Your instructions :: Copy the lines of the items below without changes, from the line with "coordinates (476, 265)." through the line with "y-tick-label: 0.00008 is", both included.

####################

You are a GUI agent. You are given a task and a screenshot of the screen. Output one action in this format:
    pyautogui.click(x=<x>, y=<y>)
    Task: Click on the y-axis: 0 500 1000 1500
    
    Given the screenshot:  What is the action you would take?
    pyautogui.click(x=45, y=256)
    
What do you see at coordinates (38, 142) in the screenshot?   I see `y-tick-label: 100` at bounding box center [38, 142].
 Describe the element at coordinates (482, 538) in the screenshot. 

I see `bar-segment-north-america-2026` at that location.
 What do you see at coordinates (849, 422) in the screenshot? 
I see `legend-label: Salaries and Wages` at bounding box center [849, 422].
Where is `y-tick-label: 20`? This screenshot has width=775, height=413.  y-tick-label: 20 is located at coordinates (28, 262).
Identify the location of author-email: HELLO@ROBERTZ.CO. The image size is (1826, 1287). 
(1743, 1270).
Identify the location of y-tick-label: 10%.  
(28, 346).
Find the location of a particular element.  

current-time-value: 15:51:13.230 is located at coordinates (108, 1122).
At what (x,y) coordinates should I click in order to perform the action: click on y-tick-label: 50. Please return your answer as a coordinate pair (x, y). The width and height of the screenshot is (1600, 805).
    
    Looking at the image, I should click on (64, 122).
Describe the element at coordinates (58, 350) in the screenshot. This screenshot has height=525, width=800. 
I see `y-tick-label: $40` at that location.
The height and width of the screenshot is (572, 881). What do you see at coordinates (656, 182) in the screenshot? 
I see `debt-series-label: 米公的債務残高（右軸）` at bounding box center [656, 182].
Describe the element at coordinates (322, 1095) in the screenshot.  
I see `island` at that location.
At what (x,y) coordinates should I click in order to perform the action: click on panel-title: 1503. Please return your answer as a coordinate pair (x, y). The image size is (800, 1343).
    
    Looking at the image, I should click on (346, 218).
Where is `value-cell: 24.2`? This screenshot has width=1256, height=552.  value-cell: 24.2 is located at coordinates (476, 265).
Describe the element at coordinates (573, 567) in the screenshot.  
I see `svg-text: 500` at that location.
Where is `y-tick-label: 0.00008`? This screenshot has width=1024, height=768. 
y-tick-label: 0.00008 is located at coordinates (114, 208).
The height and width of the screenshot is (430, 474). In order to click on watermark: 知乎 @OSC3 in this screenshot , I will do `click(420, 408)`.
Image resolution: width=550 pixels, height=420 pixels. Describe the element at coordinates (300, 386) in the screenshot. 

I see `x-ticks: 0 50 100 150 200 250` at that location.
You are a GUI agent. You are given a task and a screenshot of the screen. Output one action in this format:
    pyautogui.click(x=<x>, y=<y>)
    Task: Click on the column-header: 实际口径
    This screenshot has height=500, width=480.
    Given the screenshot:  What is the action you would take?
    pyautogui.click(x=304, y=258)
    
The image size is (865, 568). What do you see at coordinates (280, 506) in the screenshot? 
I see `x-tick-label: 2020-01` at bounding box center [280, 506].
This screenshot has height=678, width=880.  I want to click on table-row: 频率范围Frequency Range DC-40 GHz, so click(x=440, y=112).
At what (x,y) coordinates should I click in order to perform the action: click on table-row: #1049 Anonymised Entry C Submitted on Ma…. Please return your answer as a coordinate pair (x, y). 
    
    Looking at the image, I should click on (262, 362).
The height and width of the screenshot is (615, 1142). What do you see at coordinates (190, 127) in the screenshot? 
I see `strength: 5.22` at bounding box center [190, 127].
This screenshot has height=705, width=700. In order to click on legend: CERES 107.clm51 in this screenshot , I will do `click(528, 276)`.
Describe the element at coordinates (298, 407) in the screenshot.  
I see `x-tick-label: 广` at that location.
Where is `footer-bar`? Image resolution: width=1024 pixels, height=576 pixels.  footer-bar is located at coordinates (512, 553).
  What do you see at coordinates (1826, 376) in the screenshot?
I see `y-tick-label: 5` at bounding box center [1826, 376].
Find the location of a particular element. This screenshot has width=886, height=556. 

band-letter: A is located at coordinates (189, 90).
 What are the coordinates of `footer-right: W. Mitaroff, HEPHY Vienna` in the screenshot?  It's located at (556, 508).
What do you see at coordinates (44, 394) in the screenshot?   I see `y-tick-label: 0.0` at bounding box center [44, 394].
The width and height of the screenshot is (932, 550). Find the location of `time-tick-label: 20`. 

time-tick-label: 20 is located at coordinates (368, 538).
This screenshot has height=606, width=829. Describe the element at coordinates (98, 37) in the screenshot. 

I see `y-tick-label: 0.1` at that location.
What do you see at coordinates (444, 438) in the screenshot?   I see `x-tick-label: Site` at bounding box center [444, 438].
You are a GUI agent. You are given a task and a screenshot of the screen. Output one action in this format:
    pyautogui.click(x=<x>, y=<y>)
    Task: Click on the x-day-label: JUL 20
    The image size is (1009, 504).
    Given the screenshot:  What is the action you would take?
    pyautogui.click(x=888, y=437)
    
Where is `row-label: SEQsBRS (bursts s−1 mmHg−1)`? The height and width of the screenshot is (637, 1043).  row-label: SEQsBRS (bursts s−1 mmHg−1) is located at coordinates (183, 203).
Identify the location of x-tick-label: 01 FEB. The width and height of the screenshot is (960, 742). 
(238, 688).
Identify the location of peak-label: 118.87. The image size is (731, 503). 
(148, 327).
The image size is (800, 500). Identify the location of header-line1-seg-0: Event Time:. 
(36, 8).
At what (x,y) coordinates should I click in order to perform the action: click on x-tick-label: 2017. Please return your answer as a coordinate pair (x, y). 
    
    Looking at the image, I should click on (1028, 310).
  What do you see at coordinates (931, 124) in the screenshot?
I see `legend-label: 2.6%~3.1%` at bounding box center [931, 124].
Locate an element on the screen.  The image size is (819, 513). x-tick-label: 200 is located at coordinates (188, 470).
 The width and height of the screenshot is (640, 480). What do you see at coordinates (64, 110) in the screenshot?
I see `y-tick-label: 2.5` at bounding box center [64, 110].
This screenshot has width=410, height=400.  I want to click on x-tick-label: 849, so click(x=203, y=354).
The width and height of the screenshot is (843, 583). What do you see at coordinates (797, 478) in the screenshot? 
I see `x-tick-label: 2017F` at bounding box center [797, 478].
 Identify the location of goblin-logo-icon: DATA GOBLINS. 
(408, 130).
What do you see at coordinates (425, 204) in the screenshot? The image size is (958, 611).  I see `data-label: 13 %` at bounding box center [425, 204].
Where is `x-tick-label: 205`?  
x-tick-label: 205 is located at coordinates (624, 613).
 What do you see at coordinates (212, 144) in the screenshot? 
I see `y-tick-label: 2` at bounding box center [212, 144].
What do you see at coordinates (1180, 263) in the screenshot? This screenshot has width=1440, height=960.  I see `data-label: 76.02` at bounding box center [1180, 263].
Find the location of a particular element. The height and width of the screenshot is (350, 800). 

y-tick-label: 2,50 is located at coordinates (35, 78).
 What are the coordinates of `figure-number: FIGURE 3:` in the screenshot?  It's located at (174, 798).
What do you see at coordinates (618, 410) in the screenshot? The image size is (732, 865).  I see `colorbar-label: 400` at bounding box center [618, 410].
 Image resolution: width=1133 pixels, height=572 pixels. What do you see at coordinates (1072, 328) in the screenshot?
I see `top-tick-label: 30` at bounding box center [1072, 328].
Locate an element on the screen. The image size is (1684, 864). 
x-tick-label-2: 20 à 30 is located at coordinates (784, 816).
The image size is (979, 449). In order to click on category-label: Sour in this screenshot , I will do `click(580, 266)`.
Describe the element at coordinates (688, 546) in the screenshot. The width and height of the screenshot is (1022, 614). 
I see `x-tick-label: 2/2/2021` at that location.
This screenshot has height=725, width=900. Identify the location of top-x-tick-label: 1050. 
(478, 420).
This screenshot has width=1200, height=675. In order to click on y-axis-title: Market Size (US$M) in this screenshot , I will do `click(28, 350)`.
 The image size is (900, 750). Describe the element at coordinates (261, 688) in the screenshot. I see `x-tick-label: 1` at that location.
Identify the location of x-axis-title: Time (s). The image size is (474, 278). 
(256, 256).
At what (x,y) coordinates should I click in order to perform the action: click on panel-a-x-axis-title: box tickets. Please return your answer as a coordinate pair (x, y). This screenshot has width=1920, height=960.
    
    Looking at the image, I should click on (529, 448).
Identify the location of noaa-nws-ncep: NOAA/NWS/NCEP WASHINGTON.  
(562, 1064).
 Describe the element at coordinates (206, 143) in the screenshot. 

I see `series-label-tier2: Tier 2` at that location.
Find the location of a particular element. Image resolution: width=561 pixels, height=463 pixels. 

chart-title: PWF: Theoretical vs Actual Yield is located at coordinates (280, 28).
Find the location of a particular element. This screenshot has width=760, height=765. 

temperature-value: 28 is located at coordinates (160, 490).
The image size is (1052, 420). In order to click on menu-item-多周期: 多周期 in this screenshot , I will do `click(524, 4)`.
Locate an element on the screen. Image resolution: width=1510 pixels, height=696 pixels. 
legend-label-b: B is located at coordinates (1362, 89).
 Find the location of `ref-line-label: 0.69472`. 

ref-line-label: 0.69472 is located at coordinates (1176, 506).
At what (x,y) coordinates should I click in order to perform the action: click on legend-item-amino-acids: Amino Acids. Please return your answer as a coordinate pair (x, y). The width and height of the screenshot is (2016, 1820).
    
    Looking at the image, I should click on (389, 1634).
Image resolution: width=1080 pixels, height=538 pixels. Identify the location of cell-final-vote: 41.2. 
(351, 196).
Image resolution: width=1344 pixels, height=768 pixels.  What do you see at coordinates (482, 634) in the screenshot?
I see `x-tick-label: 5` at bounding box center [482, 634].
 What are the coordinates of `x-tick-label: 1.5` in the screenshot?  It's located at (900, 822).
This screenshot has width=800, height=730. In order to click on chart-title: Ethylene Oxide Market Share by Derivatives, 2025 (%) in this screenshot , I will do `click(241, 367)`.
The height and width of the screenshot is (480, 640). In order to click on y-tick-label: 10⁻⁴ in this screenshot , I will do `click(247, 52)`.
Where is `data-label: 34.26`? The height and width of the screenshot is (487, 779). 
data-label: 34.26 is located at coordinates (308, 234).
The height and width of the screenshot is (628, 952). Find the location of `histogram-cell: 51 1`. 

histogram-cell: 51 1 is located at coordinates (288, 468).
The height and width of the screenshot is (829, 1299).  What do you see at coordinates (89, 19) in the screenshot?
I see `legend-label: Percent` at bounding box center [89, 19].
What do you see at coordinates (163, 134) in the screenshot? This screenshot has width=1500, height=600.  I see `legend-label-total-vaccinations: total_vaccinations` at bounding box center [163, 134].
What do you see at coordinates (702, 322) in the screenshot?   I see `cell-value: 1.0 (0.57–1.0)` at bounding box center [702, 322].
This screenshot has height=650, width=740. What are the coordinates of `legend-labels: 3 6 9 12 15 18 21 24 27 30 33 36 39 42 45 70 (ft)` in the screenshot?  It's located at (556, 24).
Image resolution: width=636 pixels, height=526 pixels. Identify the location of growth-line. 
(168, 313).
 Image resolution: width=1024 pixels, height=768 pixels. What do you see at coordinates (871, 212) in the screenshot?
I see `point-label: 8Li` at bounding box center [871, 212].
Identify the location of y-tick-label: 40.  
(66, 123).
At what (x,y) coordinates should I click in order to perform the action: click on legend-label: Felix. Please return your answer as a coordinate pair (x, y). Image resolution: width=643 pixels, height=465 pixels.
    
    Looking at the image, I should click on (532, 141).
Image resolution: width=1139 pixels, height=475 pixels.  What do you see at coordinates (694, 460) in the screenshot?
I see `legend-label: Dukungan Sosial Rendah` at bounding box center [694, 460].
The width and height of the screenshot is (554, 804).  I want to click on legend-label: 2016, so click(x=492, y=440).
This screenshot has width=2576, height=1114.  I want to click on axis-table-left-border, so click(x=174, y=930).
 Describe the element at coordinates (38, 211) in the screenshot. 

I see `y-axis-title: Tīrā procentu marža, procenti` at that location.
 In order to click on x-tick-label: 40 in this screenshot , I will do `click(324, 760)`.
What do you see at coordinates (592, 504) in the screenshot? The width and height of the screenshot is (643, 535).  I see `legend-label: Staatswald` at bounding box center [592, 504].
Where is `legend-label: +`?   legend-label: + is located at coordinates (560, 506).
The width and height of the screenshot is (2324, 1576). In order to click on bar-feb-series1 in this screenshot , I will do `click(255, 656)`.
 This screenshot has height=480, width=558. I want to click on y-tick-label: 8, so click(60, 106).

####################

Answer to this problem ::
Where is `value-cell: 24.2`? This screenshot has width=1256, height=552.  value-cell: 24.2 is located at coordinates (476, 265).
Describe the element at coordinates (573, 567) in the screenshot.  
I see `svg-text: 500` at that location.
Where is `y-tick-label: 0.00008`? This screenshot has width=1024, height=768. 
y-tick-label: 0.00008 is located at coordinates (114, 208).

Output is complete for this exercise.